Extracted data –

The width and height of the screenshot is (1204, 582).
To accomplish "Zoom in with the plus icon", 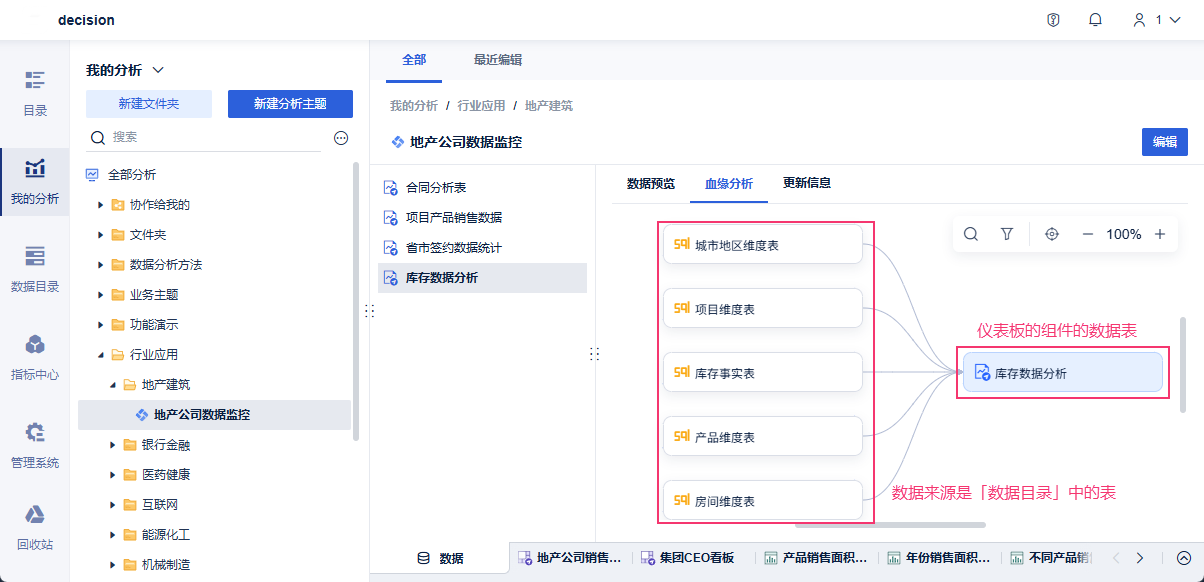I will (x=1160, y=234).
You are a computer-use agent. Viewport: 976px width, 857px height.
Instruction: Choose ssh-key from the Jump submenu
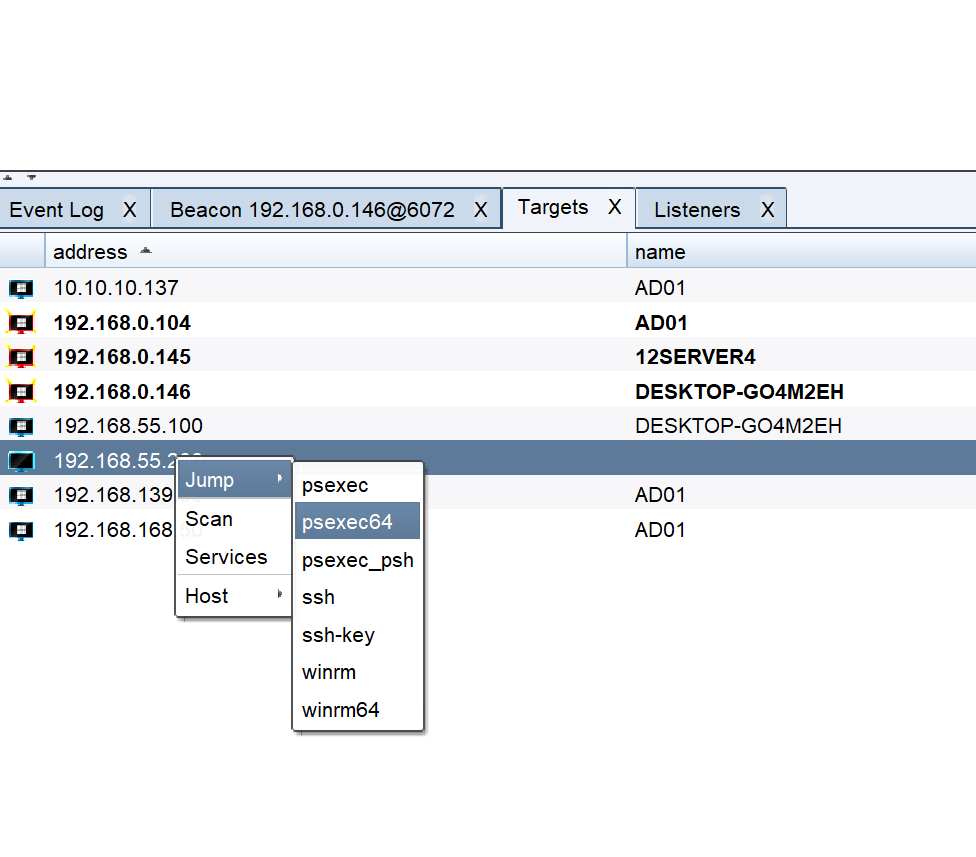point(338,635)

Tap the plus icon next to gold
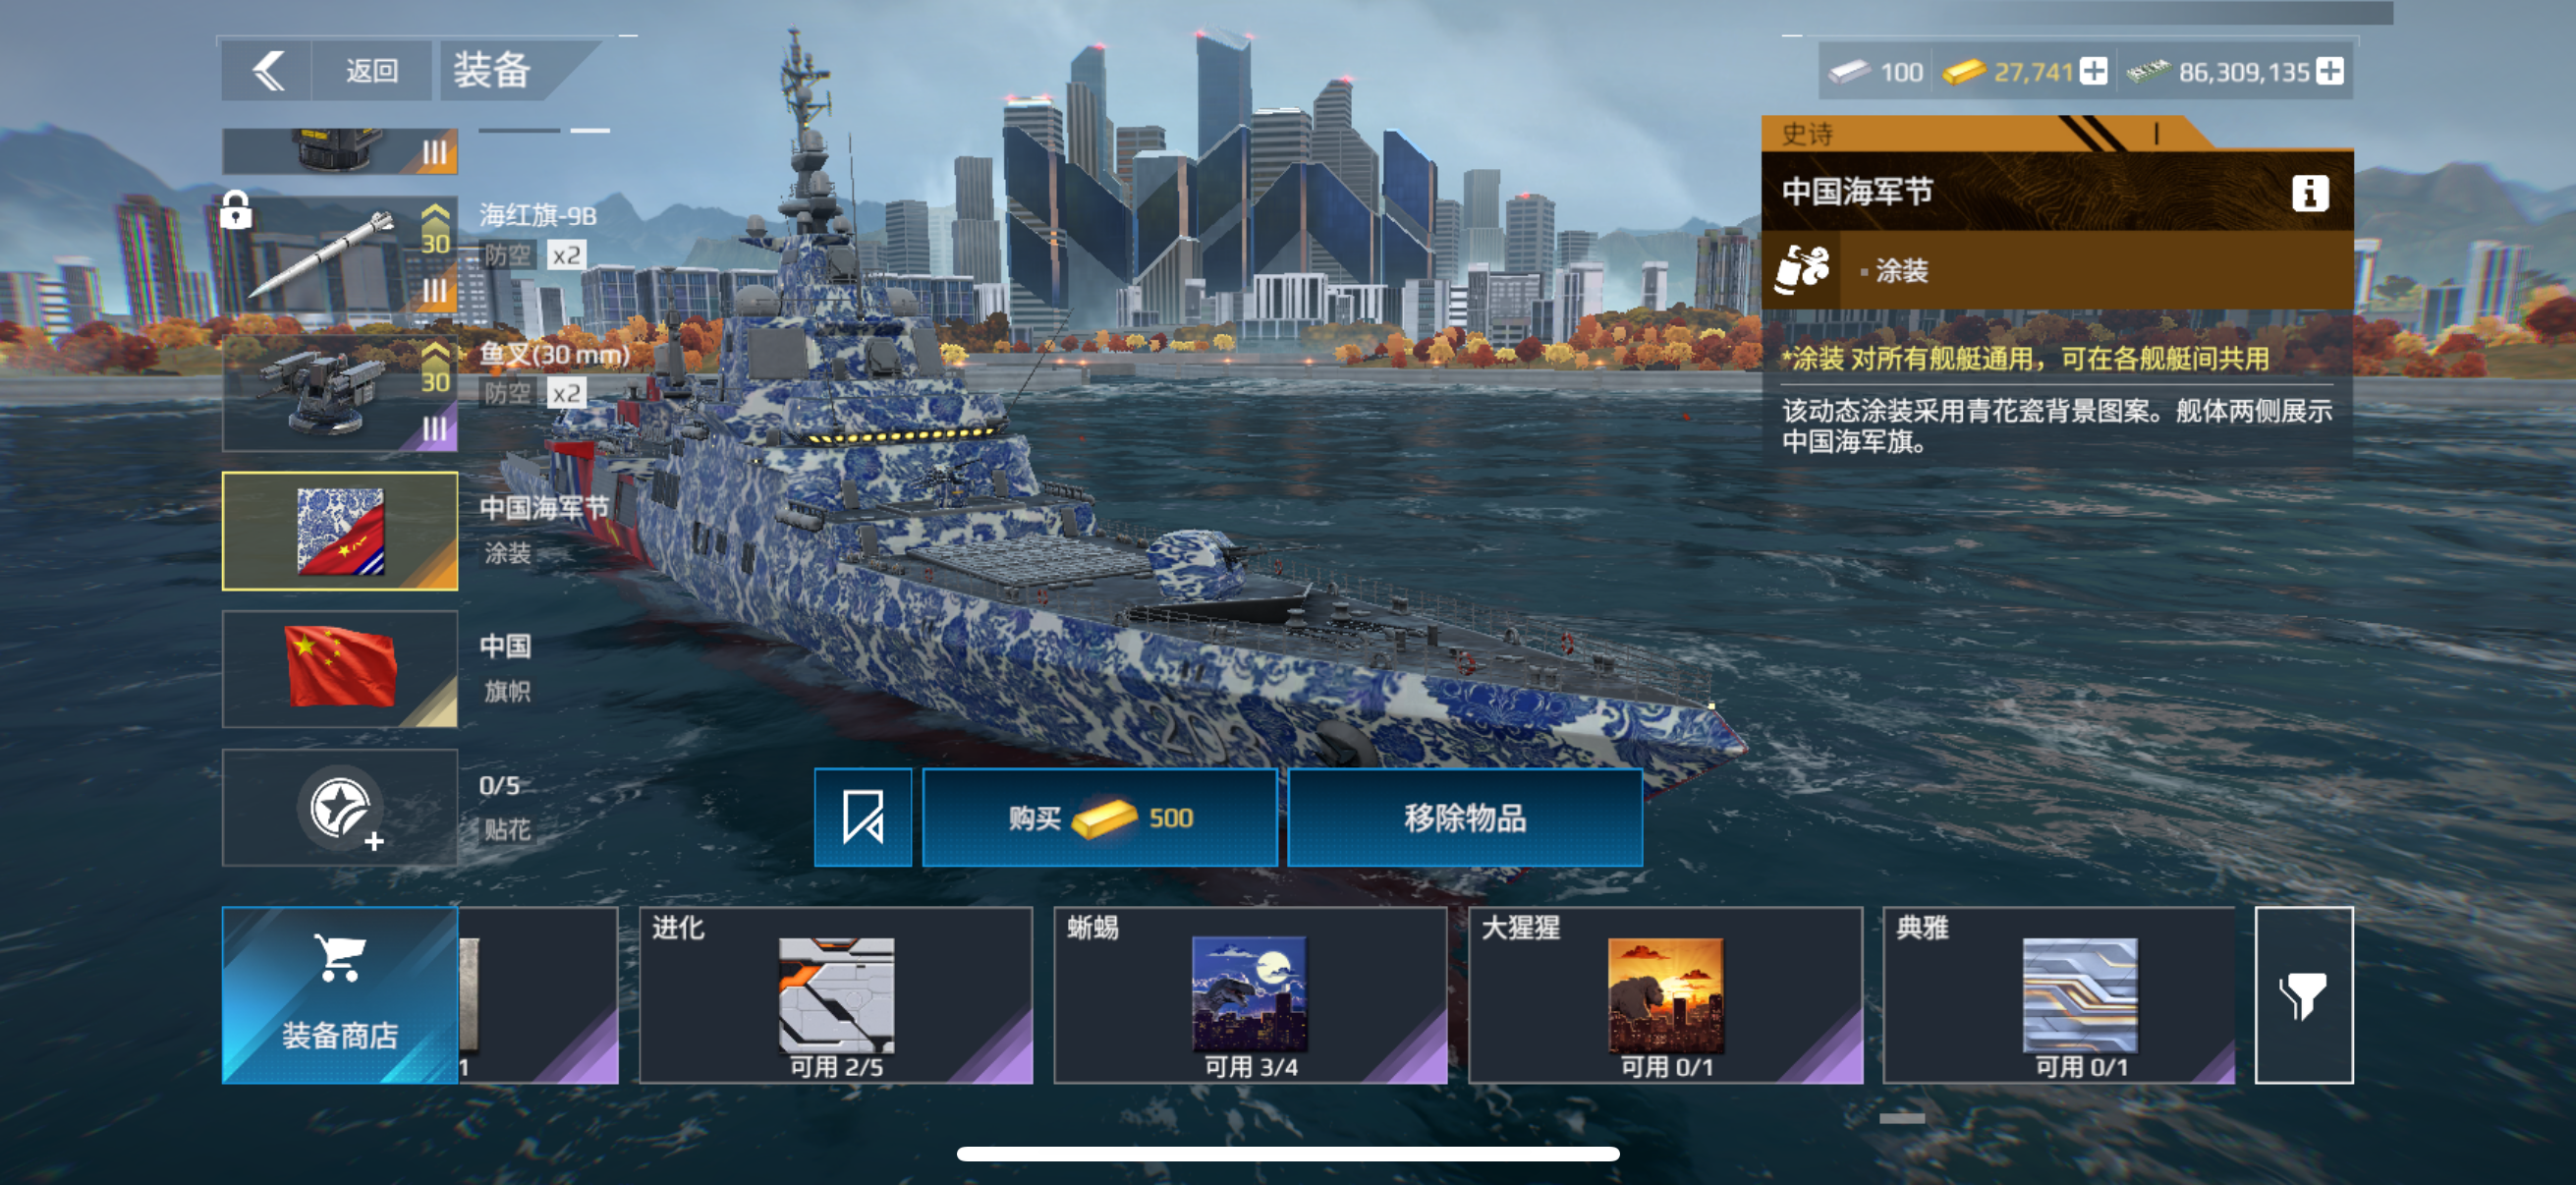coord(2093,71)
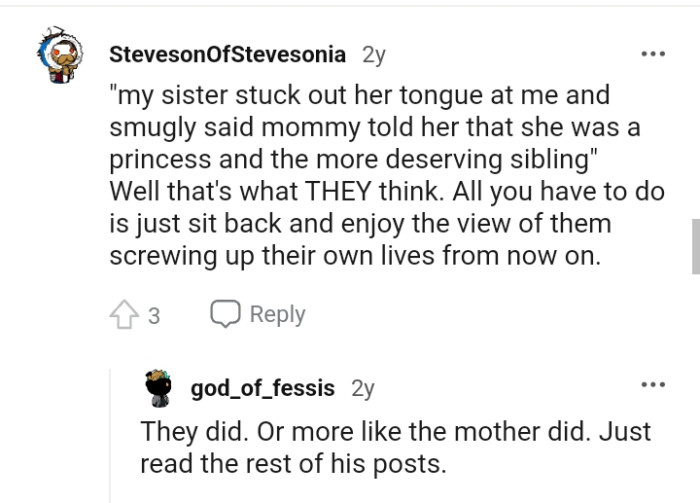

Exercise directions –
From the entries above, show each line that includes the string "width".

Answer space –
The width and height of the screenshot is (1204, 582).
You are a computer-use agent. Viewport: 976px width, 857px height.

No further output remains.